= William Hellyer =

Politician and solicitor in New South Wales, Australia (1821–1885)

William Hellyer (1821 – 8 January 1885) was an Australian solicitor and a member of the New South Wales Legislative Council for one day.

==Early life==
Hellher was born in 1821. His father was Thomas Hellyer (1801–41) and his uncle was Henry Hellyer, surveyor, architect and explorer in Tasmania. On 20 January 1840, William married Margaret Gray at Bathurst.

==Professional career==
In 1854, Hellyer applied to be admitted as a solicitor; however, this was refused by the Full Court of Supreme Court as he had not been an articled clerk for the required five years. He was subsequently admitted.

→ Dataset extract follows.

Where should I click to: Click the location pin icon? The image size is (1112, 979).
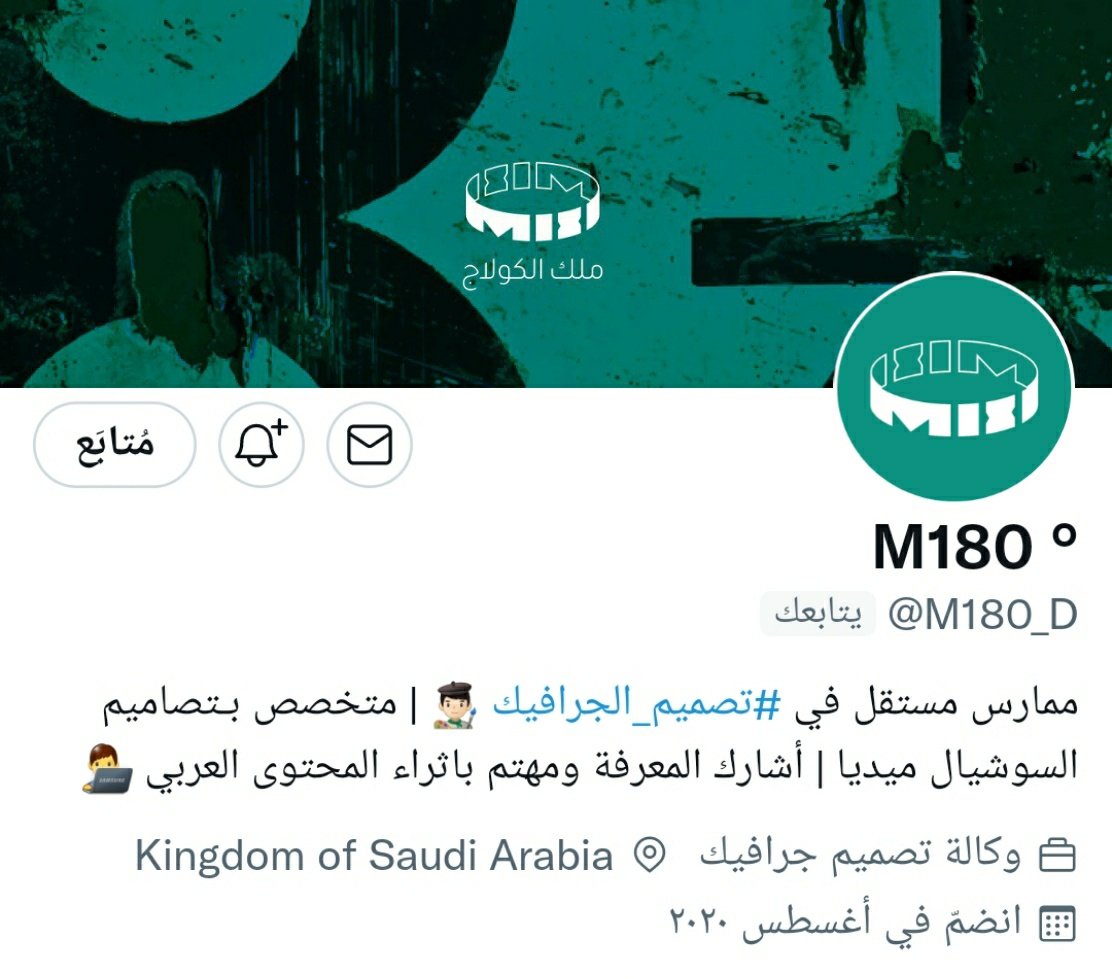tap(650, 855)

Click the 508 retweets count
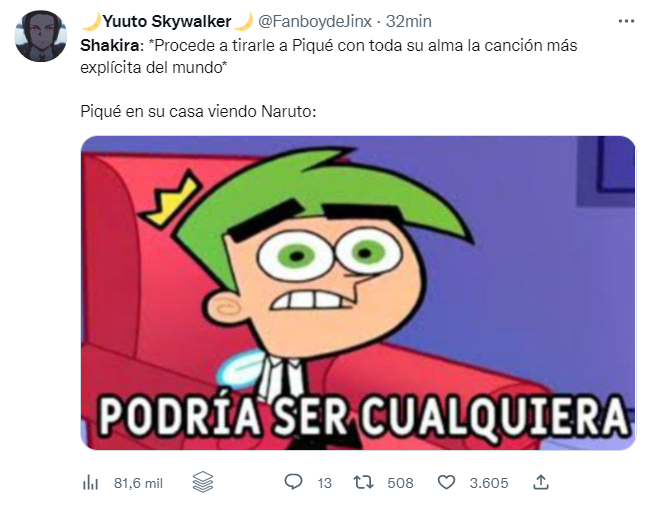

In 1861, the Robertson Land Acts were opposed by the Legislative Council and the Premier, Charles Cowper, appointed 21 new members, including Hellyer, to swamp the council. Before administering the oath to the new members, the President of the Council, Sir William Burton, announced his resignation and left the chamber, with other members following his example. In the absence of a presiding officer, the council was adjourned. As this was the final day of the final day of the five-year term of the council, Hellyer was unable to take his seat. He was not nominated to the reconstituted council.

==Death==

Hellyer died in January 1885 (aged 64), his wife Margaret predeceased him, dying on 20 November 1880 (aged 57). His son, Thomas Hellyer, was also a solicitor, practicing from the same Sydney premises from 1885, and had been a member of the New South Wales Legislative Assembly from 1882 to 1884.